Items listed in a dataset
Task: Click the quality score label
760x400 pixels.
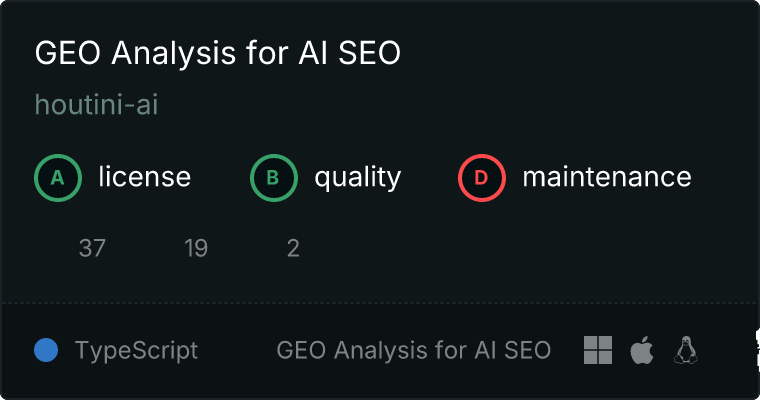Action: (358, 178)
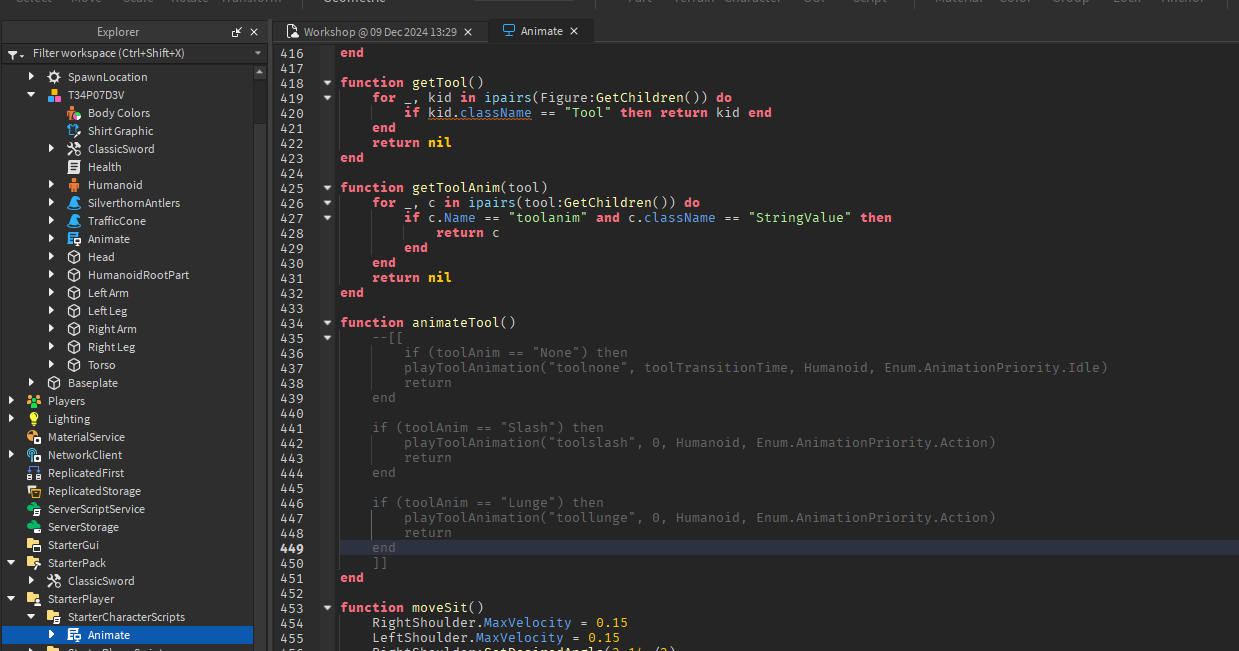Click the SilverthornAntlers accessory icon
Image resolution: width=1239 pixels, height=651 pixels.
[x=74, y=202]
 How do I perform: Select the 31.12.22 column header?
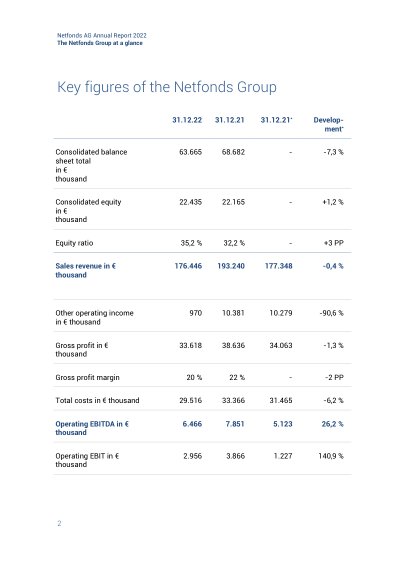187,120
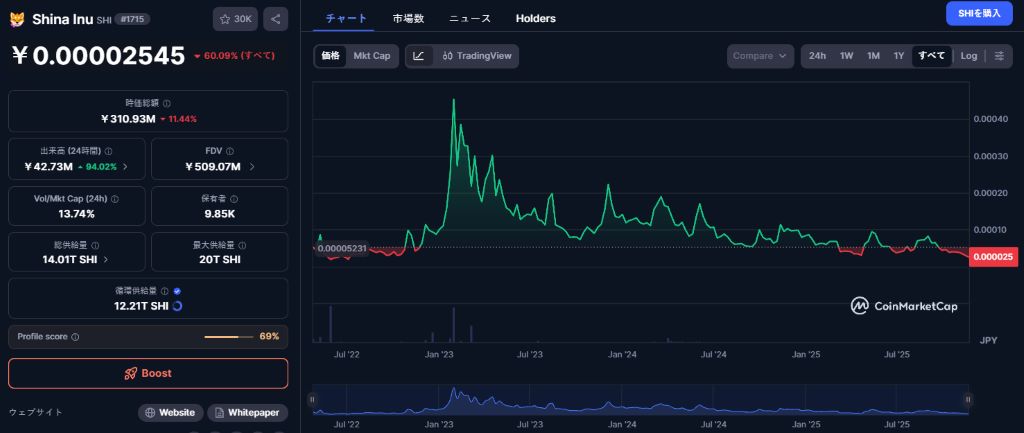Switch chart to 価格 view

[x=330, y=56]
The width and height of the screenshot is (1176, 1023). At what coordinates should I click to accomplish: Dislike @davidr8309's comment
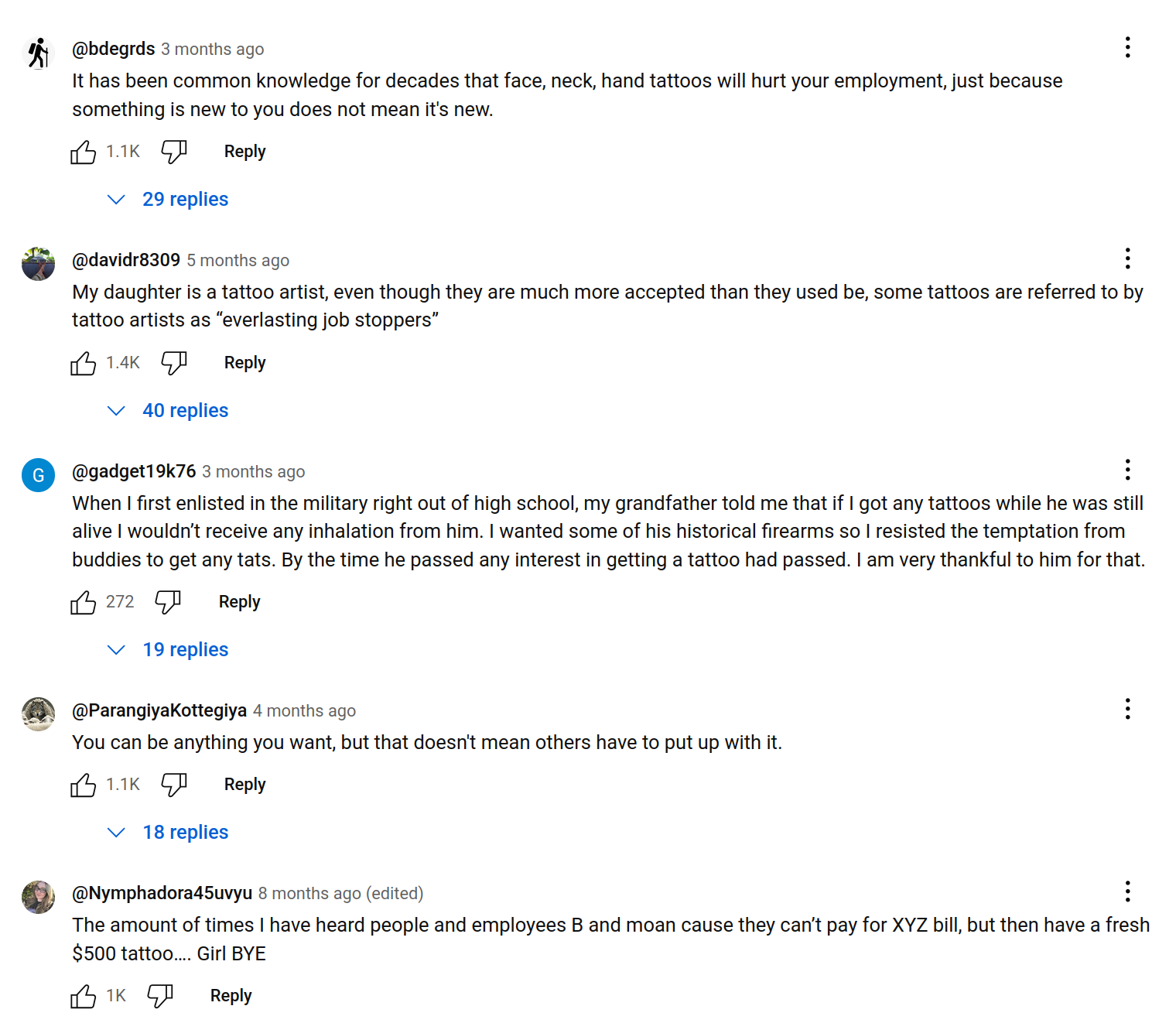coord(174,363)
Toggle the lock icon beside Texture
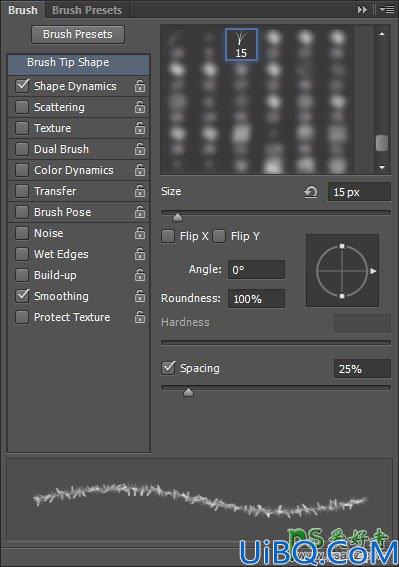 coord(140,128)
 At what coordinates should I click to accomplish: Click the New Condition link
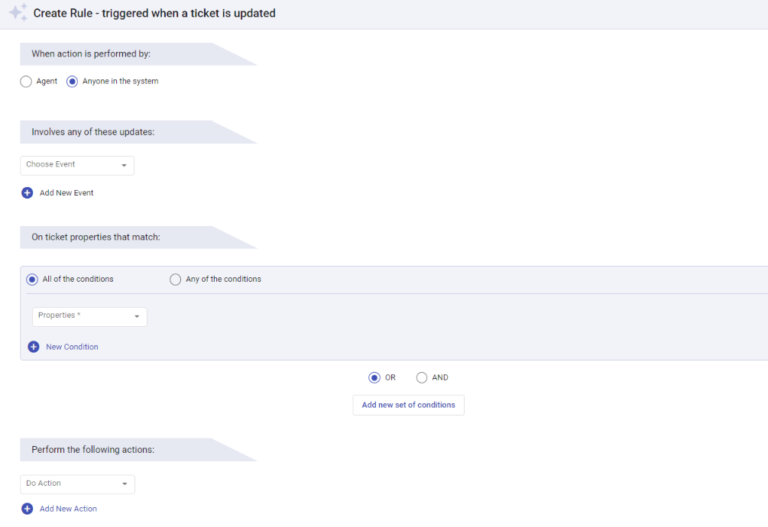click(x=72, y=347)
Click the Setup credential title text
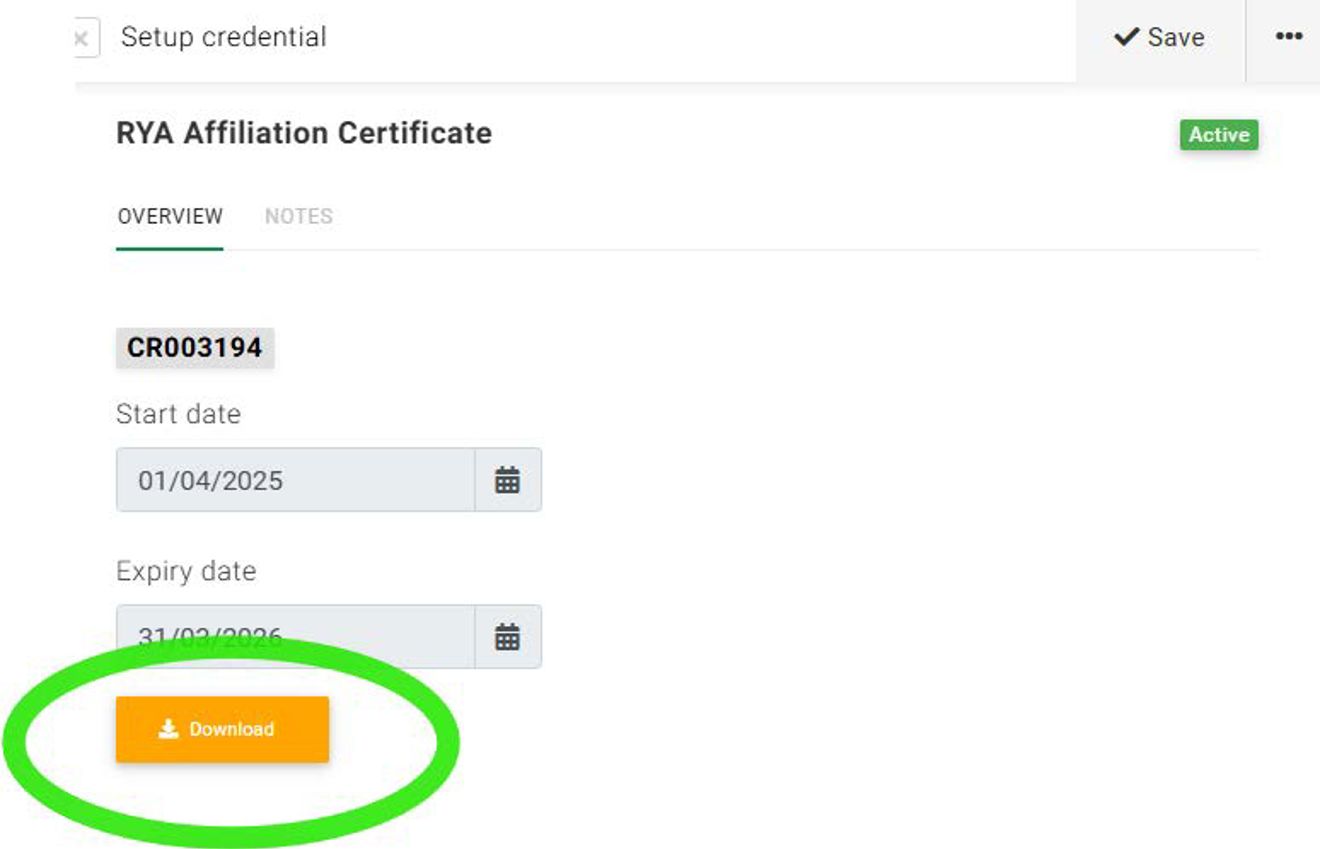This screenshot has height=849, width=1320. pos(224,37)
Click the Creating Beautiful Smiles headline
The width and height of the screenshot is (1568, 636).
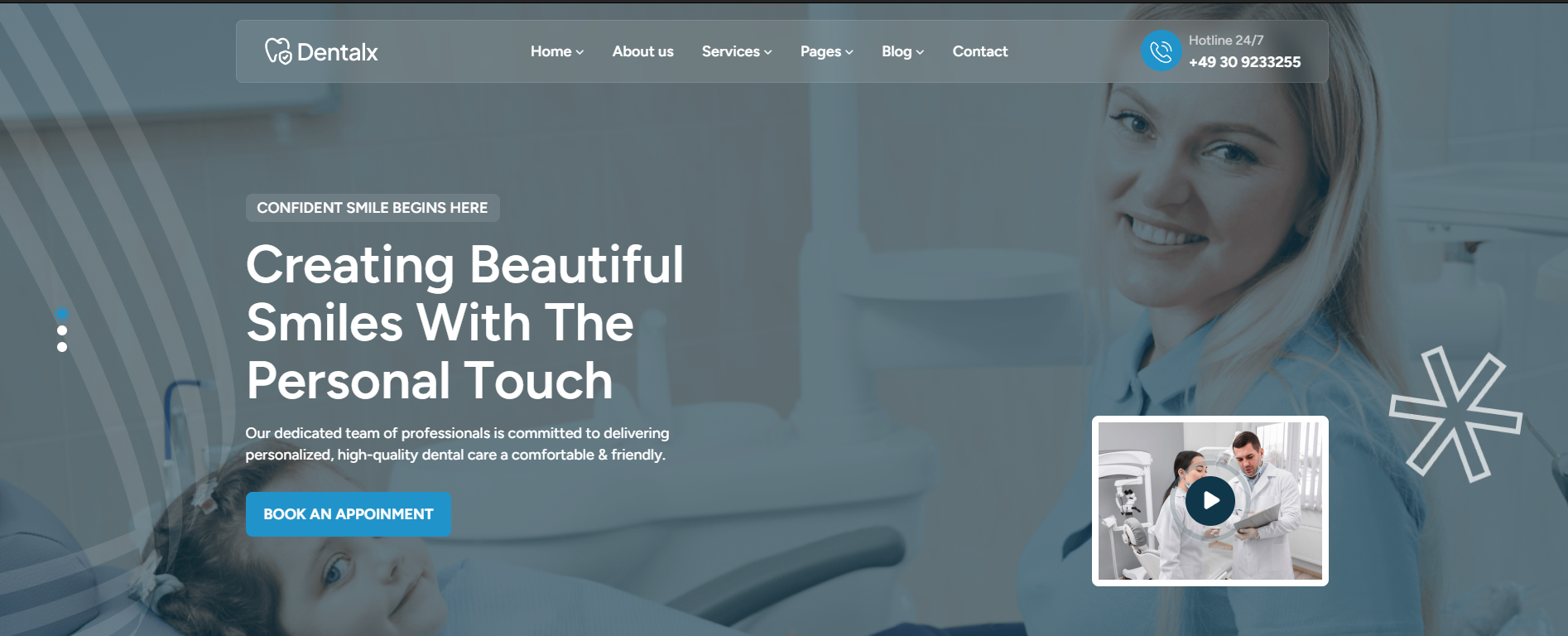coord(464,322)
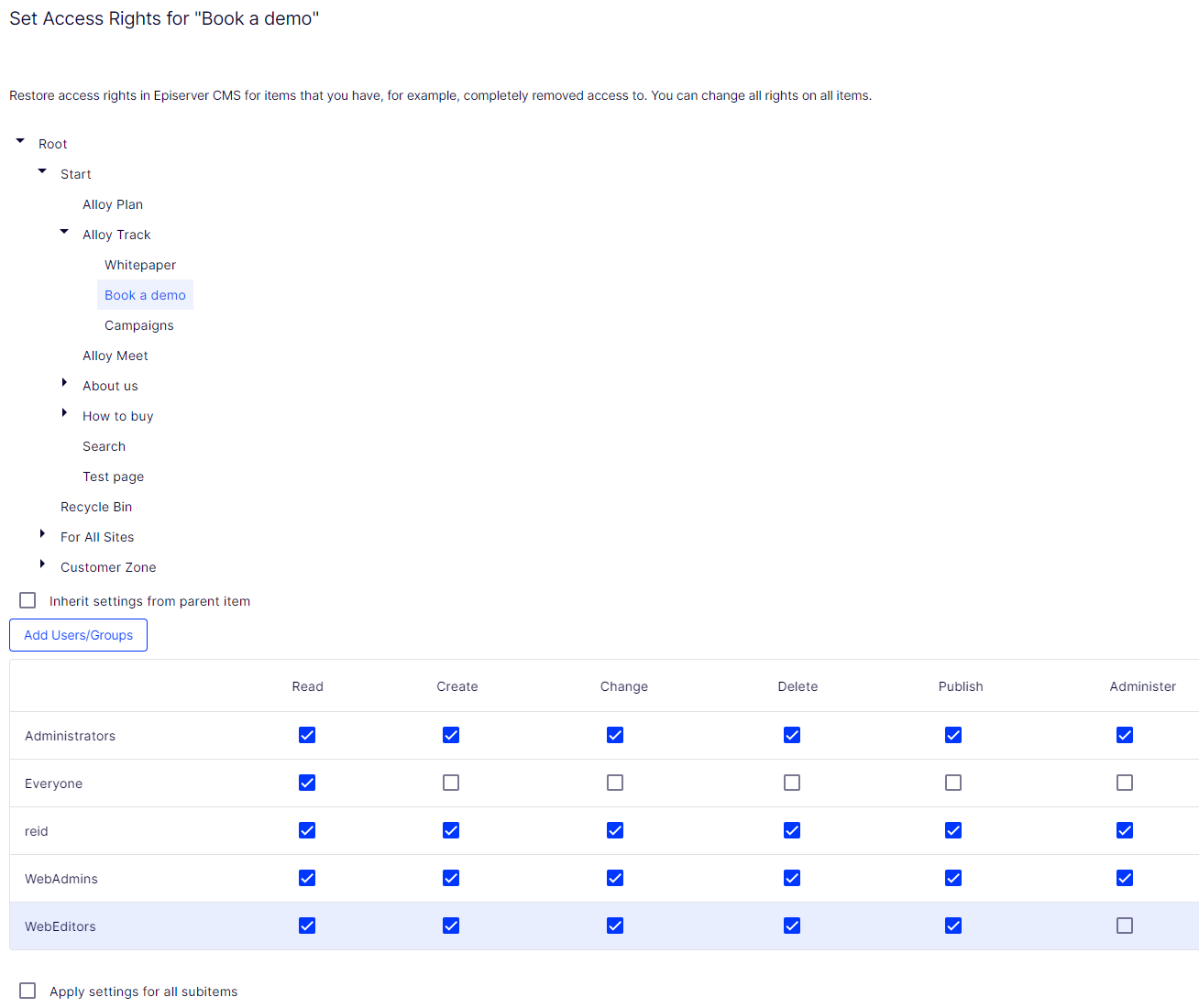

§ What is expected:
Every line from the one holding "How do I perform: Select" through the final line of the data above is to be reproduced exactly, both ends included, with the pictures left out.

§ Answer space:
 How do I perform: Select the 31.12.22 column header?
187,120
Switch chart to 価格 view

[x=330, y=56]
The width and height of the screenshot is (1176, 1023). At what coordinates should I click to accomplish: Dislike @davidr8309's comment
coord(174,363)
Toggle the lock icon beside Texture
 coord(140,128)
 At what coordinates should I click to accomplish: Click the New Condition link
click(x=72, y=347)
Click the Setup credential title text
This screenshot has height=849, width=1320. pos(224,37)
Click the Creating Beautiful Smiles headline
The width and height of the screenshot is (1568, 636).
coord(464,322)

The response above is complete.